Auger Cast Ftg. for Cant. Wood Column (Pole Building)

[JasonPE]

I have a 34' X 120' pole building, where my client wants posts at 40' spacings. I designed non-constrained footings for lateral loads no problem.

However, what started as a 2' diam X 7' deep auger cast footing for lateral loads, has grown to a 3.5' diam. X 14' deep ftg. for vert. load. 3' diam. goes way too deep and 4' diam auger seems too large.

The huge increase came because of the weight of the footing. As I go deeper, the weight of concrete goes up as fast as the additional bearing capacity, theoretically. I am including skin friction {Fs=(K)(sigma prime v)(tan delta)}, which ended up about 12k of the total 42k capacity.

I have 25 psf snow, 8 psf dead load. Soil allow. cap. is 1500 psf, plus increase of 120 psf, per foot of depth, for soil overburden. My roof load is 22k. Footing wt. has reached 20k!

I am recommending going to smaller post spacings, but I am having a hard time convincing my client that we need this much footing. I know all this concrete won't sink to the middle of the earth, so my capacity increase for depth must not be linear like I am assuming. Any help? Sorry so long.

 

[JAE]

As you add weight from your footing (at 145 pcf for concrete) are you also subtracting the weight of the displaced soil (at 100 pcf or so)???

 

[civilperson]

Try belling or under cut the shaft for a greater area with less weight and volume. A six foot diameter bottom on a three foot diameter shaft for instance. Soil bearing pressure increases faster than the weight of overburden in most conditions.

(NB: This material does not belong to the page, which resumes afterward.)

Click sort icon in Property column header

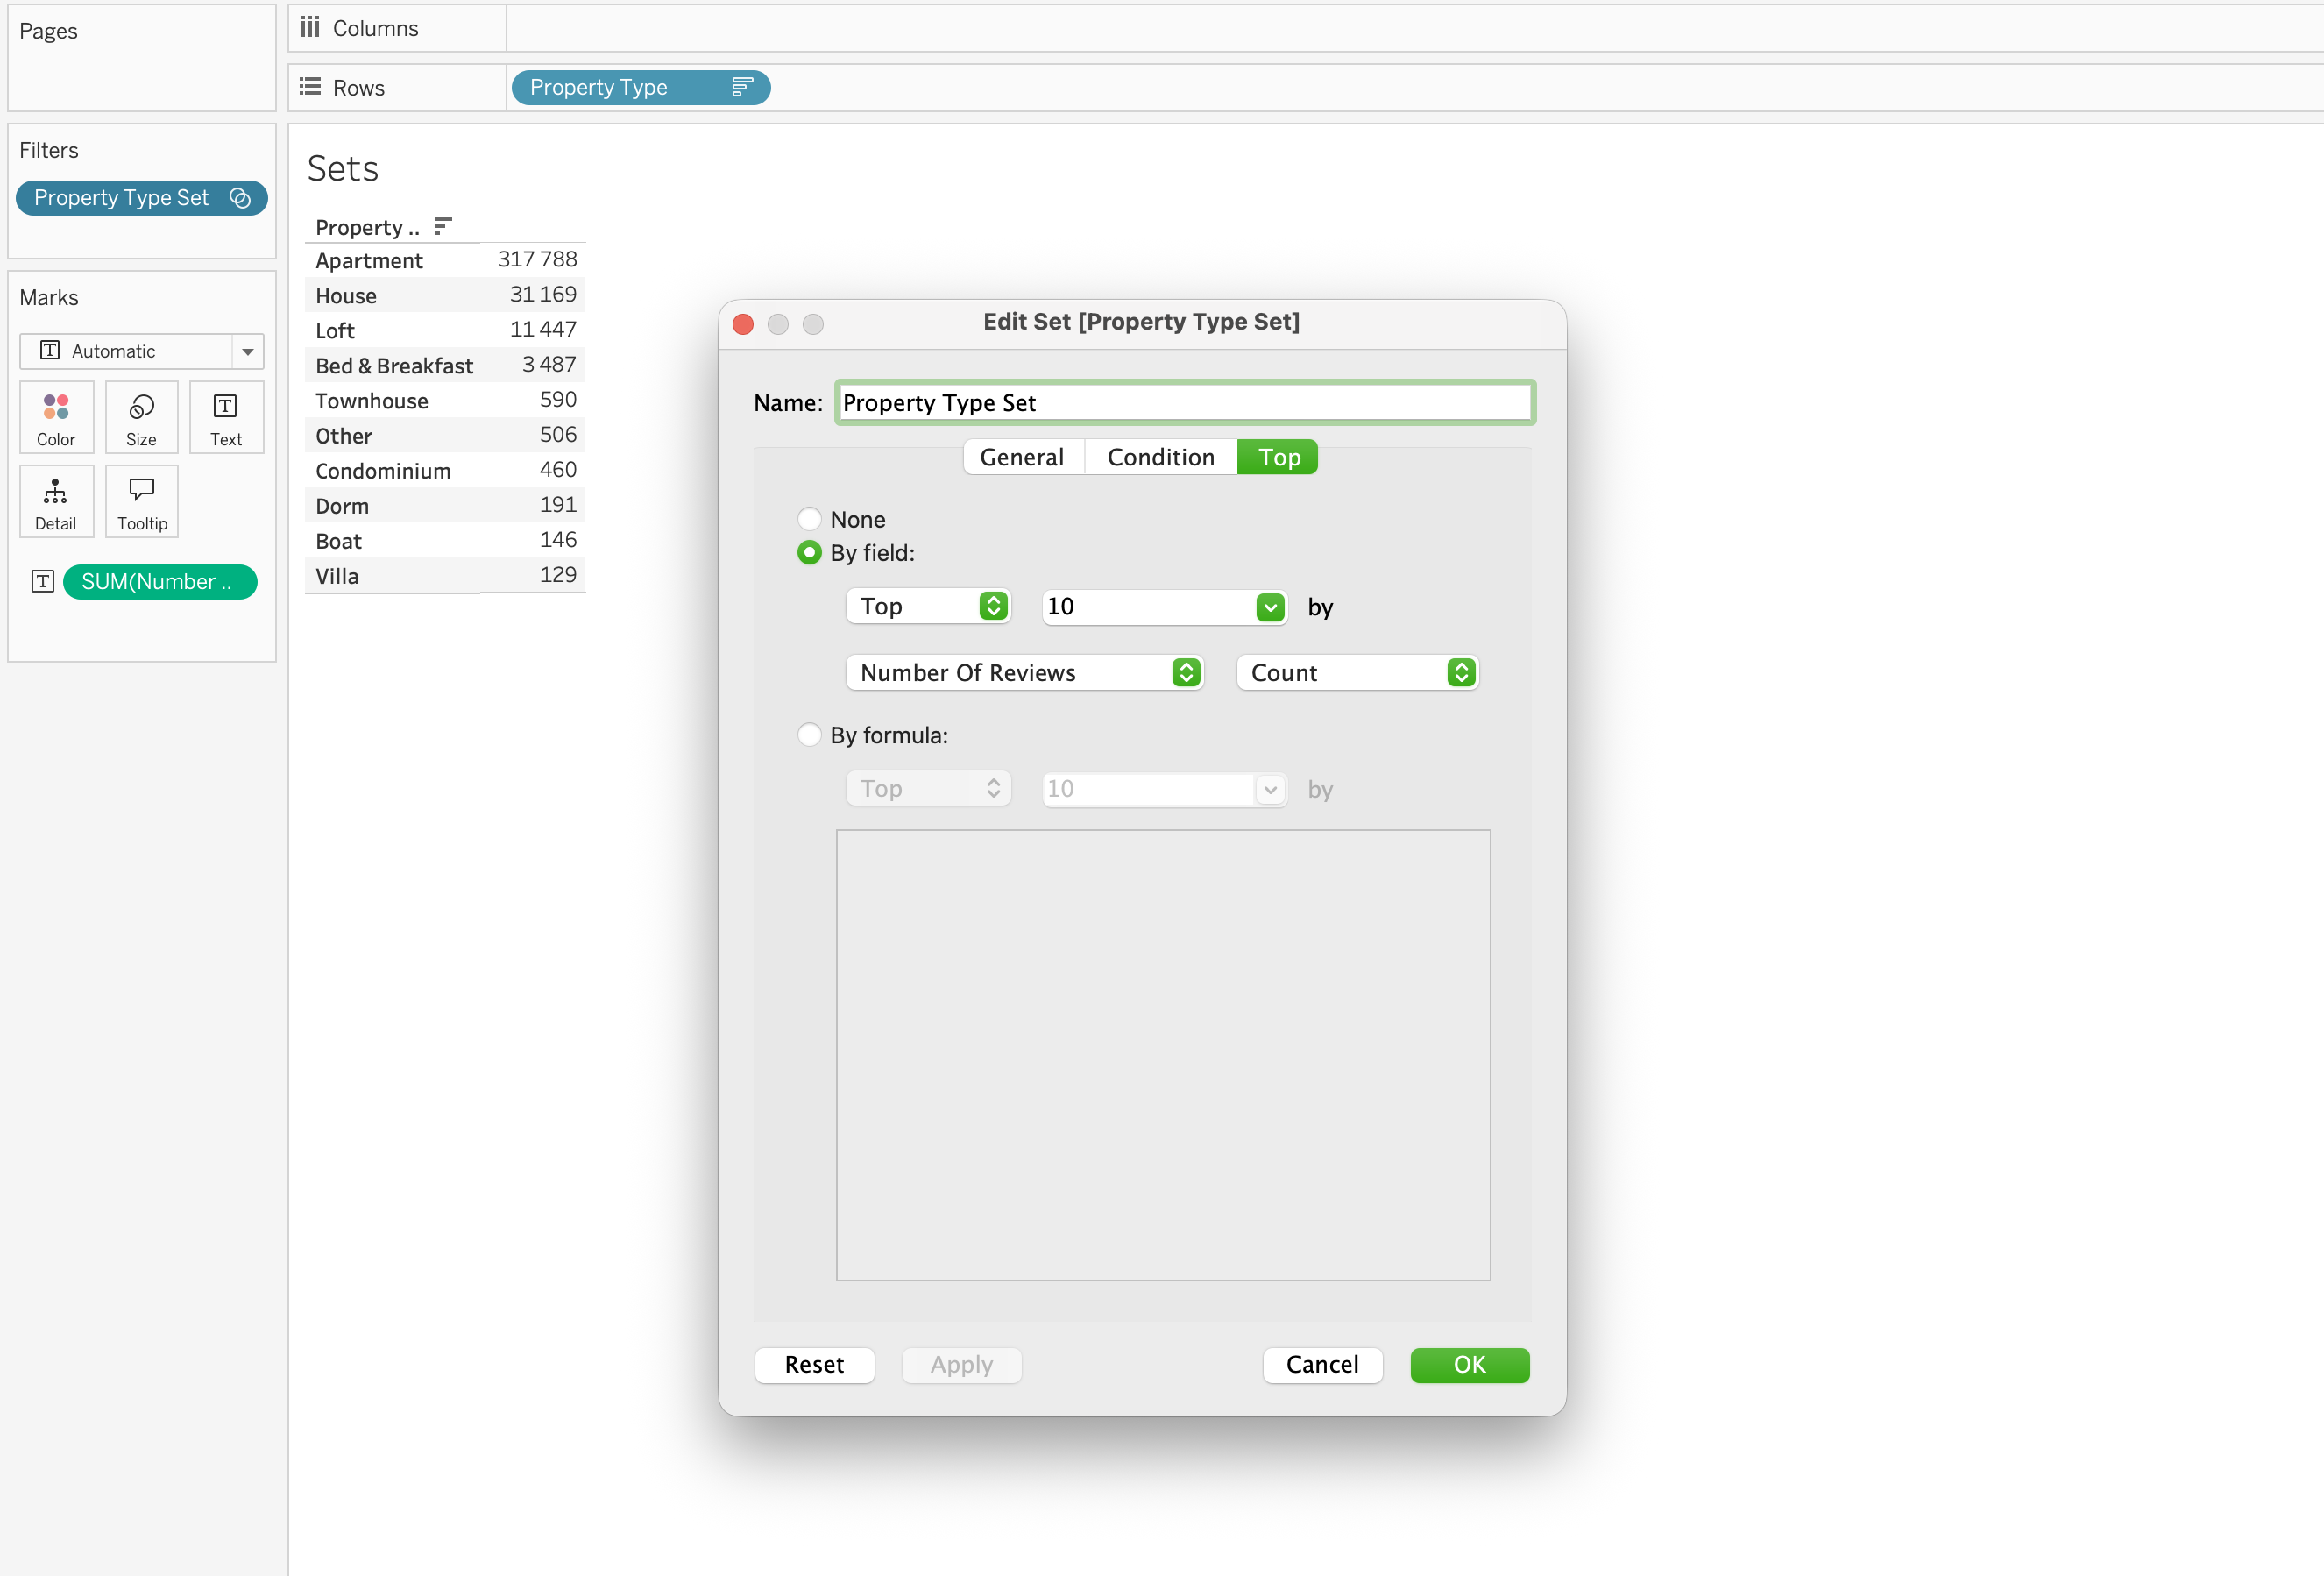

The old building code let the allowable pressure increase 500 psf for each foot of depth below two feet. Get shelby tubes of the soil at the elevation of the bottom of your footing and test for actual strengths.

 

[JasonPE]

JAE,

That is what I did in my 4th paragraph. Unless I get a geotech report, I am only aware that I can increase my allow. brg. pressure by the soil overburden I am removing. This is where I think I am being too conservative, but dont know what else I can do.

I could drill the ftg. I need for lateral, then add a spread footing at the top, just under the ground surface, like the head of a nail. Hmm.

CivilPerson,

Thanks, but I don't think my client would go to the expense of drilling a bell. It is supposed to be just a simple pole building, but his demand for 40' post spacing is making it not so simple.

 

[JAE]

JasonPE - I'm not talking about the bearing pressure - you say that as you go deeper, the weight of the concrete goes up as fast as the added bearing capacity. What I'm saying is that you should only be adding 145 - 100 = 45 pcf of added material as you go deeper.

For your building:

Area on each pole: (34)(.5)(40) = 680 sf.

Dead Load: (8 psf)(680) = 5440 lbs.
Snow Load: (25 psf)(680) = 17000 lbs.

Total Load at top of pier: 22,440 lbs.

Net Weight of 3.5 ft x 14 ft pier = 9.62 sf x 14 ft x 45 pcf = 6,061 lbs.

Total load on pier = 22,400 + 6,061 = 28,501 lbs.


Skin friction = 12,000 lbs.
Net required bearing pressure = 28,501 - 12,000 = 16,501 lbs

For the 3.5 ft pier = end bearing pressure = 16,501 / 9.62 = 1715 psf. This doesn't look to high.

 

[JasonPE]

JAE,

Thank you very much for your thoughtful input. Yes, that is basically what I did. I just thought that a 3.5' diam x 14' pier was too big for a simple open pole building, where a little settlement would matter little anyway.

I since spoke in depth with a Geotech Engr who said it is industry standard to ignore the weight of a auger cast pier since the wt. of conc. is close enough to the wt. of soil removed. Then still taking the allow. brg. increase of 120 sf/ft of depth due to consolidation at that depth. He said the actual strength you get with depth increase is FAR more than this, so the design is still conservative. Assuming a Class 4 or 5 IBC soil.

This gave me a 3' diam. x 9' deep ftg, which seemed more reasonable.

 

[JAE]

Sounds good - talking to the geotechs can always help.